Free Beta
Home / Docs / Speculative Decoding

Speculative Decoding

v3.4.7 · Up to 2x Faster Inference · Automatic Acceleration · Zero Configuration

Overview

Speculative decoding makes AI inference dramatically faster on your phone. Instead of generating text token-by-token one at a time, TokForge uses a small draft model to propose multiple tokens in parallel, while the main model verifies them in batch. The net result: responses appear in minutes instead of hours.

The Simple Version

A lightweight draft model rapidly predicts what tokens come next. The powerful main model then verifies all those predictions at once, accepting the ones that are correct and rejecting the others. This parallel verification — instead of generating token-by-token — is what creates the massive speedup.

You don't need to do anything. TokForge automatically detects which draft-target model pairs work best on your device and handles all the heavy lifting behind the scenes.

How Fast Is It?

-- -- --

### Task list
a – According to the speculative decoding page, what does TokForge use to propose multiple tokens in parallel?
b – Retype the passage from the speculative decoding page word for word, starting at the words "You don't need" and ending after "behind the scenes.".

### Data
-- -- --

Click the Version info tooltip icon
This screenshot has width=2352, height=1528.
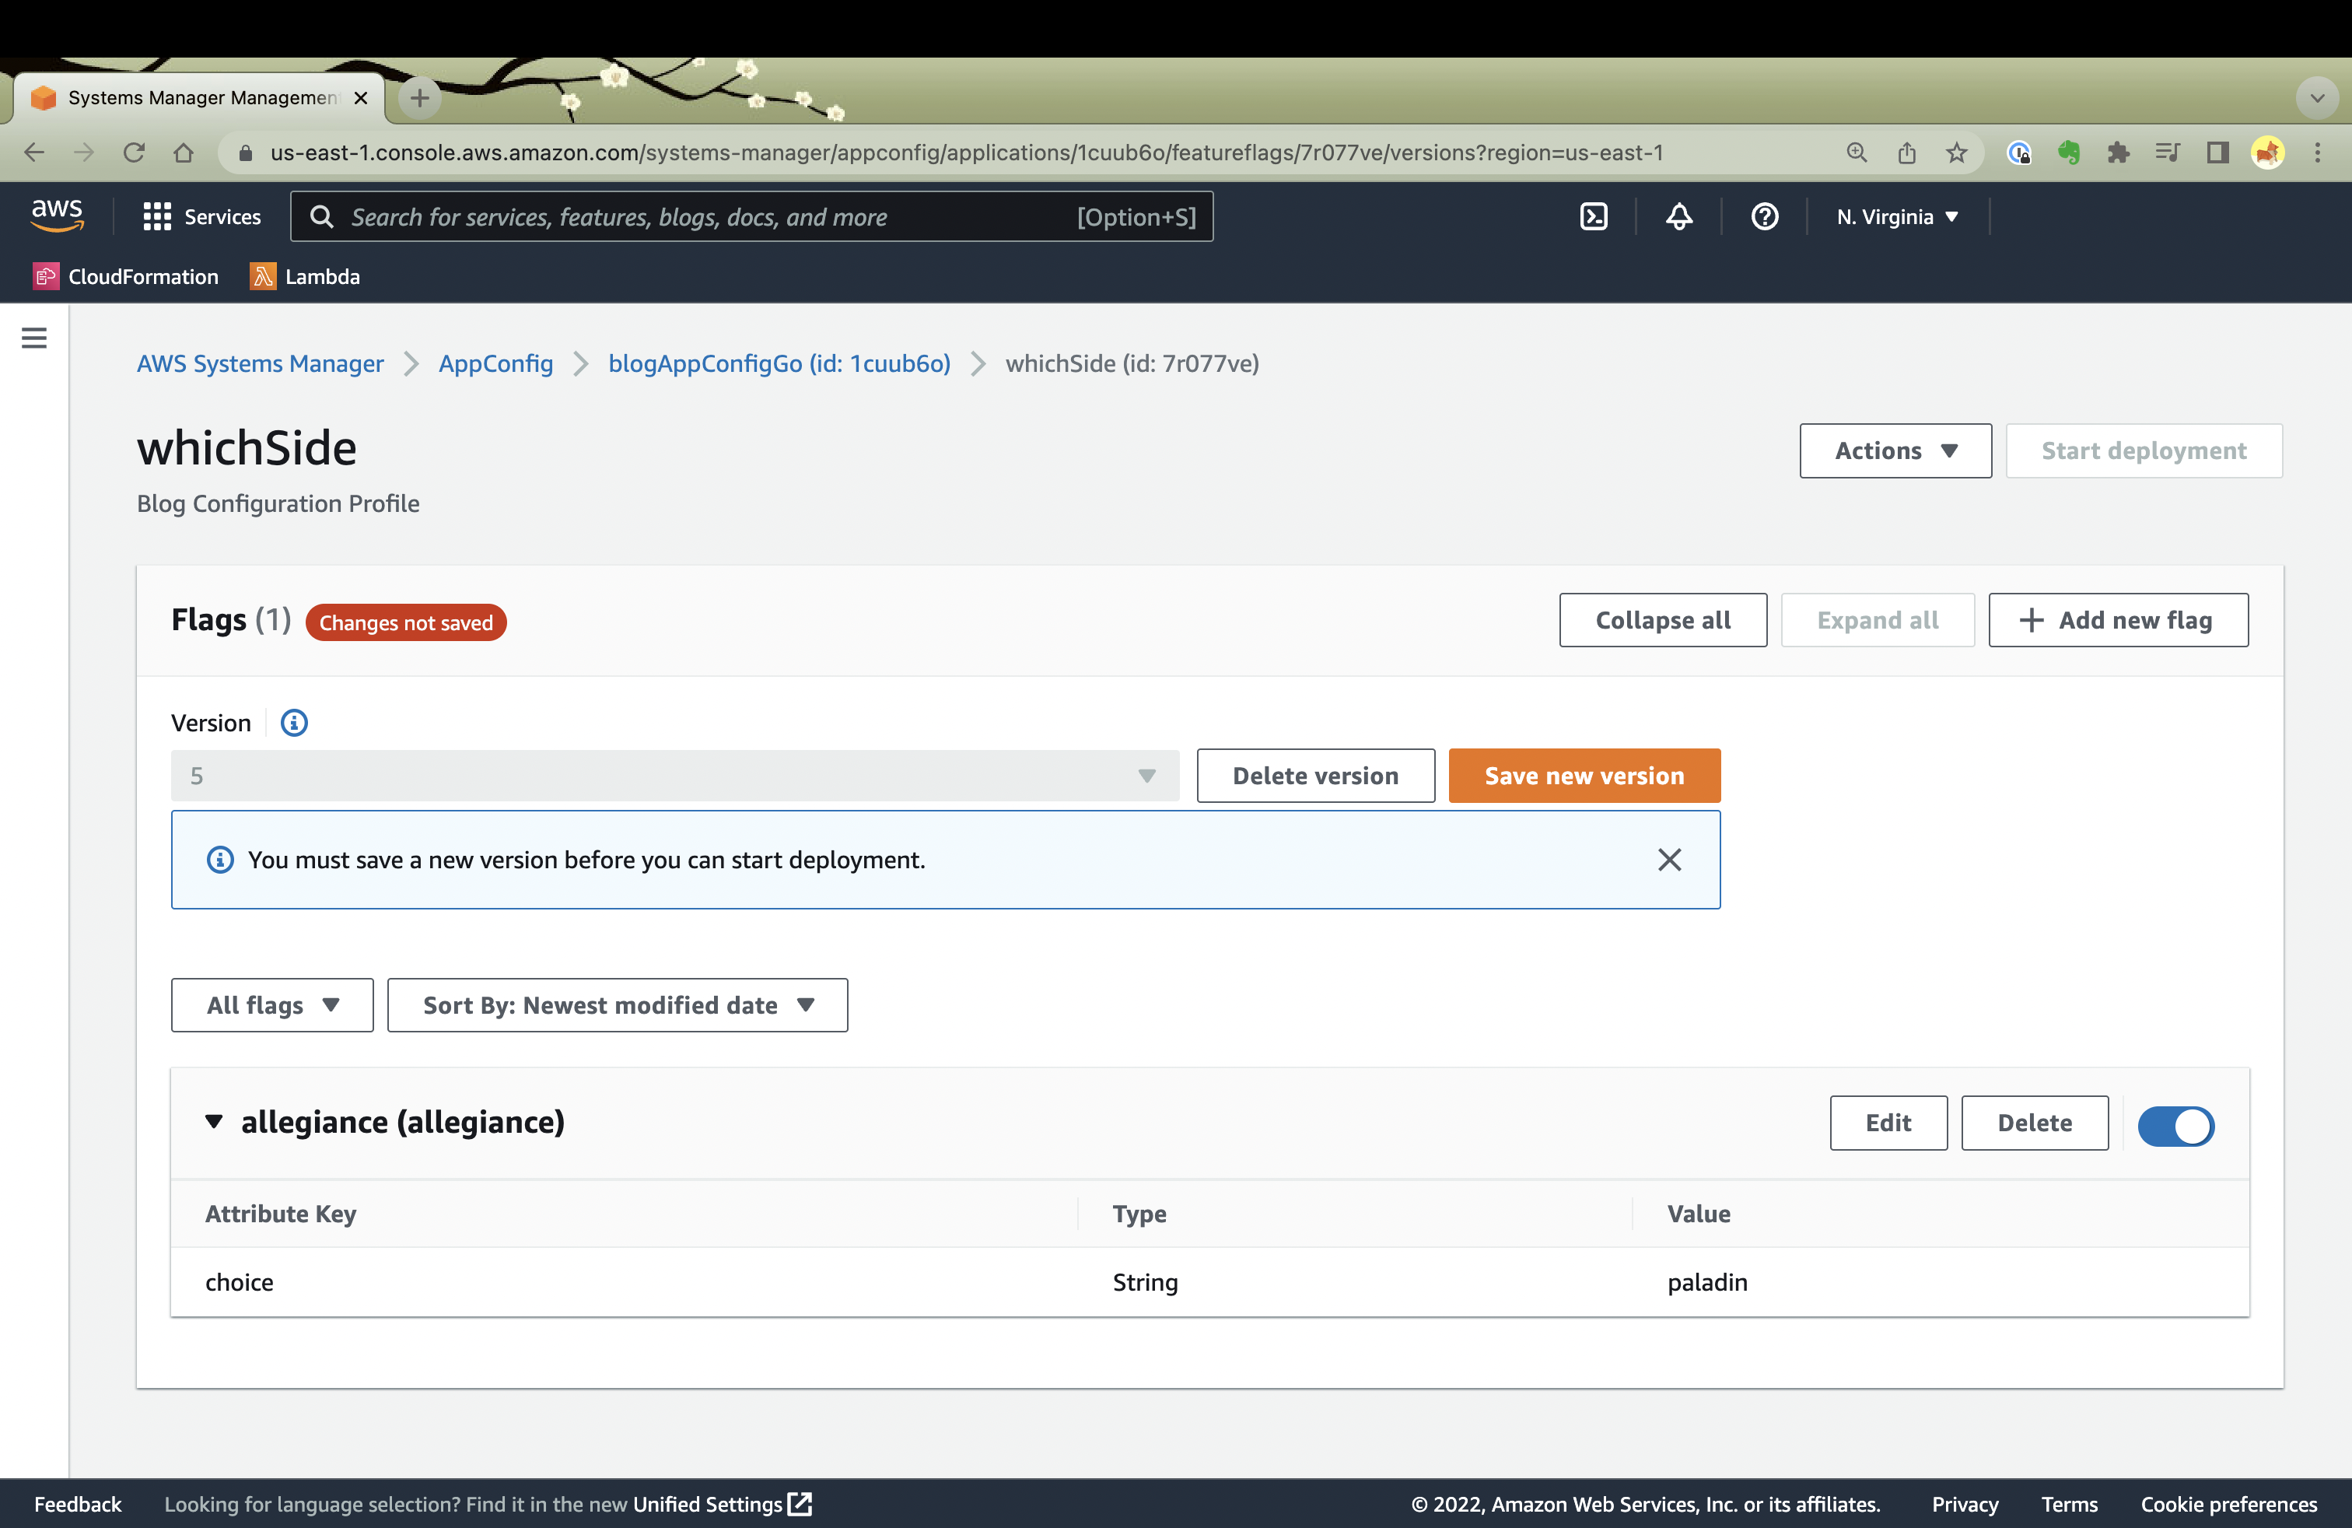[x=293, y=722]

-- -- --

### Task-by-task answers
a – A small draft model.

b –
You don't need to do anything. TokForge automatically detects which draft-target model pairs work best on your device and handles all the heavy lifting behind the scenes.